#### [What needs to be done]
Reproduce verbatim the part of the records that opens with the line containing "Check the 'Valor" and closes with the line containing "tap(1273, 44)", including both of those lines.

#### [Data lines]
** BEGIN **

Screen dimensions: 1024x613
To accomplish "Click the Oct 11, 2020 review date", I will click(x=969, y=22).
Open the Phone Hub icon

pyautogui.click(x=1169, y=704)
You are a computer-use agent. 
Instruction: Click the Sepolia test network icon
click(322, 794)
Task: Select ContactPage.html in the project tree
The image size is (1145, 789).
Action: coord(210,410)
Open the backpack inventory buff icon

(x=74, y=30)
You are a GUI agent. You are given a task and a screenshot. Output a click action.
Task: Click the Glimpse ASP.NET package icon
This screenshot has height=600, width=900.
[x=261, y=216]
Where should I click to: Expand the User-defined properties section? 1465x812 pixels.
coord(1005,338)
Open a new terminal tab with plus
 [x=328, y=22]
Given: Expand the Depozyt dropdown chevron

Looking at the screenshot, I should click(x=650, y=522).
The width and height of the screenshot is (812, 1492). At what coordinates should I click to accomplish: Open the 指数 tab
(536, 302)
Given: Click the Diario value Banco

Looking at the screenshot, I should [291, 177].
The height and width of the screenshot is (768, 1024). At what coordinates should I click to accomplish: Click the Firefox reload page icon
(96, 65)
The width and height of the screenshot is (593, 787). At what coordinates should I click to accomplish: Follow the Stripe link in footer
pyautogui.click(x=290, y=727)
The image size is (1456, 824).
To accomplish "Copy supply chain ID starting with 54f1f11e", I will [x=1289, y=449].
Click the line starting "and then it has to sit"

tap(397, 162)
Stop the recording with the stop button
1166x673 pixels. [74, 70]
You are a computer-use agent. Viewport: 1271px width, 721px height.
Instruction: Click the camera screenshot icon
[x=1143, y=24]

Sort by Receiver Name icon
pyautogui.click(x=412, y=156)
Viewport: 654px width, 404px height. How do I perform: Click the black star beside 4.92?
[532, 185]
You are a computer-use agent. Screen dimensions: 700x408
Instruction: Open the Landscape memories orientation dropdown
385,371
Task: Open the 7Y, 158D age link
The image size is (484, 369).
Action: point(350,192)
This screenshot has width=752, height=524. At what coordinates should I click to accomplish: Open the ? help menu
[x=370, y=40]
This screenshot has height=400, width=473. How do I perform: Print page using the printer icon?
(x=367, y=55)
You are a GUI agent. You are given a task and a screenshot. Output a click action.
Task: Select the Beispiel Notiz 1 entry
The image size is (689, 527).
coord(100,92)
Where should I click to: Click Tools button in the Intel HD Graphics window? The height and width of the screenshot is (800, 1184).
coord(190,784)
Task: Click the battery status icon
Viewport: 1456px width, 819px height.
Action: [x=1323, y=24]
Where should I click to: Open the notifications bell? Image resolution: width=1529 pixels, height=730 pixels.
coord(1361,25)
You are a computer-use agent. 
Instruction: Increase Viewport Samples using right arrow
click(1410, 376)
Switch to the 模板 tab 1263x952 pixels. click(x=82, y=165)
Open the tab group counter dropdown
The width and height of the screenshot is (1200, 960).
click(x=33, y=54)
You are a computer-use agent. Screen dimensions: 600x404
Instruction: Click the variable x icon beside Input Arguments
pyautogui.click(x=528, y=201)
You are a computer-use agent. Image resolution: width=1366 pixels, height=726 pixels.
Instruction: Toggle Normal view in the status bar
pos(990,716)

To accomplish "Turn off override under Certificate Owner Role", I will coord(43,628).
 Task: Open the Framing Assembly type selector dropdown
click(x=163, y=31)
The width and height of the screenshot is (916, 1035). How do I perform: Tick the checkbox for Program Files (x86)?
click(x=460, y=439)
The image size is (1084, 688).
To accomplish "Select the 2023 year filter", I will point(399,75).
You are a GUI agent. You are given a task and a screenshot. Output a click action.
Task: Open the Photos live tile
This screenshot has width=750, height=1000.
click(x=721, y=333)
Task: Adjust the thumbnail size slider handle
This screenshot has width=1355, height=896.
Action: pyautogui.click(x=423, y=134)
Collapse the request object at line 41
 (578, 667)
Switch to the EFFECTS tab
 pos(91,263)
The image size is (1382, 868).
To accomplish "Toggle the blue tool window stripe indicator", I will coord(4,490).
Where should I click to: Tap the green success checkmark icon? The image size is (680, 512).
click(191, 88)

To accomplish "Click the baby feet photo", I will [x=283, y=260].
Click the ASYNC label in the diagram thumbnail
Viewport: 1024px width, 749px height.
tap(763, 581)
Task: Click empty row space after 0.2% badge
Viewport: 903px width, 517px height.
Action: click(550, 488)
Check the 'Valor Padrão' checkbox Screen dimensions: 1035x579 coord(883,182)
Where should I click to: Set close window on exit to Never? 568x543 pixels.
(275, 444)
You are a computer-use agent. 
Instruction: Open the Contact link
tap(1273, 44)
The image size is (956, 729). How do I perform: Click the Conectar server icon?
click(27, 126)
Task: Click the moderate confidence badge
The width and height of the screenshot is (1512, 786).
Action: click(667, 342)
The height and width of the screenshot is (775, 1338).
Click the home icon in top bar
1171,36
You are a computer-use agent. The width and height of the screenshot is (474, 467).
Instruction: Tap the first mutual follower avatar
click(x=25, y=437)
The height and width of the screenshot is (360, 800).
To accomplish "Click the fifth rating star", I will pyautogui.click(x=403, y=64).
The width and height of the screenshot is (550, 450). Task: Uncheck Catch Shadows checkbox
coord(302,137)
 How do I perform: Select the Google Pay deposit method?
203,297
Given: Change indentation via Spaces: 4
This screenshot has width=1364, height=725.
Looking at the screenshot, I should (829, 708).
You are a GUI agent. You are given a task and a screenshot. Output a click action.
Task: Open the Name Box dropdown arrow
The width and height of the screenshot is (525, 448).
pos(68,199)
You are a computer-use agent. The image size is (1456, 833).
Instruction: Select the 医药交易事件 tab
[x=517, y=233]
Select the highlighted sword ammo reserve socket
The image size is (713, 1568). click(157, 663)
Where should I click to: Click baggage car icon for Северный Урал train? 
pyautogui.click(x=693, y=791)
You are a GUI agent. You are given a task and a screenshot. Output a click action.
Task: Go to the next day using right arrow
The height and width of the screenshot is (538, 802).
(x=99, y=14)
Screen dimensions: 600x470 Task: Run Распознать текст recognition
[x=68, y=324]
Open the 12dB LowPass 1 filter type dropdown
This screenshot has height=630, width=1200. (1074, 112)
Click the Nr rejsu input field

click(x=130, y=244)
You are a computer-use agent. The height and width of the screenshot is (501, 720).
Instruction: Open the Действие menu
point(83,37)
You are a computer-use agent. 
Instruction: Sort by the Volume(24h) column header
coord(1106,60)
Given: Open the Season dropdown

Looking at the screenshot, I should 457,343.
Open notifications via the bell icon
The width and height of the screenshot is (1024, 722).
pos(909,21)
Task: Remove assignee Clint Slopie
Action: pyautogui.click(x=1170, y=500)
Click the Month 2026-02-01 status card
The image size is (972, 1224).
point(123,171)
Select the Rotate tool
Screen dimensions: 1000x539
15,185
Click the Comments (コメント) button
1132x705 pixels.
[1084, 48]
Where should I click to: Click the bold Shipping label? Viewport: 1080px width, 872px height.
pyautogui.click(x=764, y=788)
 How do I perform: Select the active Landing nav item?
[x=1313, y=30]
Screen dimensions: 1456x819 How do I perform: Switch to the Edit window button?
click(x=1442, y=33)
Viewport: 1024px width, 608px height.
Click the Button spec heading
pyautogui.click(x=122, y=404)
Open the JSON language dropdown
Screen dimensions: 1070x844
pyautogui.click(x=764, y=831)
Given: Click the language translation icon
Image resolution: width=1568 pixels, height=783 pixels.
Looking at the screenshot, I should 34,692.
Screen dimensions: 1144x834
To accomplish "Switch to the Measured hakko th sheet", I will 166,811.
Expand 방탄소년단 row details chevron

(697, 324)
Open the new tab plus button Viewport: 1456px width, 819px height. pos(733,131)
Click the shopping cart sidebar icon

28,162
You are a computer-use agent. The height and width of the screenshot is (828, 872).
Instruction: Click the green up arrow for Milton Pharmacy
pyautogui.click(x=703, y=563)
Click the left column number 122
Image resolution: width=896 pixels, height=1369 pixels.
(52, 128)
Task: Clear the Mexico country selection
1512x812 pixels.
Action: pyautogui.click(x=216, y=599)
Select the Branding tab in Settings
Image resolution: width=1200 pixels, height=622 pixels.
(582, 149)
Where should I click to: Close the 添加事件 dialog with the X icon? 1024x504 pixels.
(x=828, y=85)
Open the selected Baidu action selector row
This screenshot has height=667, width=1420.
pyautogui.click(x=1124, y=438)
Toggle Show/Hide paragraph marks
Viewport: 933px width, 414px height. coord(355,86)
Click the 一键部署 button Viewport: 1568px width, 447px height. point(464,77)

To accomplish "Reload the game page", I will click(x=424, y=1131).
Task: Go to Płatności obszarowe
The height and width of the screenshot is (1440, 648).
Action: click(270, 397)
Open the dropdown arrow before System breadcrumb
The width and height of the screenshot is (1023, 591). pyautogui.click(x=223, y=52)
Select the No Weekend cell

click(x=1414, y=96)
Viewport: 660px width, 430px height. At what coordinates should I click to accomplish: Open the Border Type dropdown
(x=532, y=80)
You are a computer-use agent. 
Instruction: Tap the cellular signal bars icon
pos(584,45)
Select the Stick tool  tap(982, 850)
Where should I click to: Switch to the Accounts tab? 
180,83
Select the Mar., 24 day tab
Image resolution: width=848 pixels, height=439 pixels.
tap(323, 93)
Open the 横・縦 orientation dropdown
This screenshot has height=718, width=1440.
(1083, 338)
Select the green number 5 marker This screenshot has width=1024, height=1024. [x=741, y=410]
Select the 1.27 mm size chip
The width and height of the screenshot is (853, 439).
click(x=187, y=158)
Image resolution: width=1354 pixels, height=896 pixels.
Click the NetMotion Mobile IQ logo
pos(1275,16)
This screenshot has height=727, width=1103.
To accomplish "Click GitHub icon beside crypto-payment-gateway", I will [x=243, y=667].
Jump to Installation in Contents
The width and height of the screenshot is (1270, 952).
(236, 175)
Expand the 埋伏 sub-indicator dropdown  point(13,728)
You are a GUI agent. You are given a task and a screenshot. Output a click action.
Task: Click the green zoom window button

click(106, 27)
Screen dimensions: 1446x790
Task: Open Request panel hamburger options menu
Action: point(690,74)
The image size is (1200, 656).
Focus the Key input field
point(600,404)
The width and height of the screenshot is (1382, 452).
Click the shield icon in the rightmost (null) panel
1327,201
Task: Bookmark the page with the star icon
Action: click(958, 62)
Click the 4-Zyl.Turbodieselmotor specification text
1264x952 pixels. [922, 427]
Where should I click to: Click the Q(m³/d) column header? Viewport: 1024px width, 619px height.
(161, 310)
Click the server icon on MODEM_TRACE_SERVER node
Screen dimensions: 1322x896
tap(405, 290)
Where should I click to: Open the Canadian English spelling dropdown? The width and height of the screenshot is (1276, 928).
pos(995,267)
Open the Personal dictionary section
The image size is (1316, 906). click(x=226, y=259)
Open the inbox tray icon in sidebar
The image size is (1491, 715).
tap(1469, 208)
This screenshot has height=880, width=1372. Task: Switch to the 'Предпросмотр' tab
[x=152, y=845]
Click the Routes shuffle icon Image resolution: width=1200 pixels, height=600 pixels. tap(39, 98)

** END **

#### [The solution]
Check the 'Valor Padrão' checkbox Screen dimensions: 1035x579 coord(883,182)
Where should I click to: Set close window on exit to Never? 568x543 pixels.
(275, 444)
You are a computer-use agent. 
Instruction: Open the Contact link
tap(1273, 44)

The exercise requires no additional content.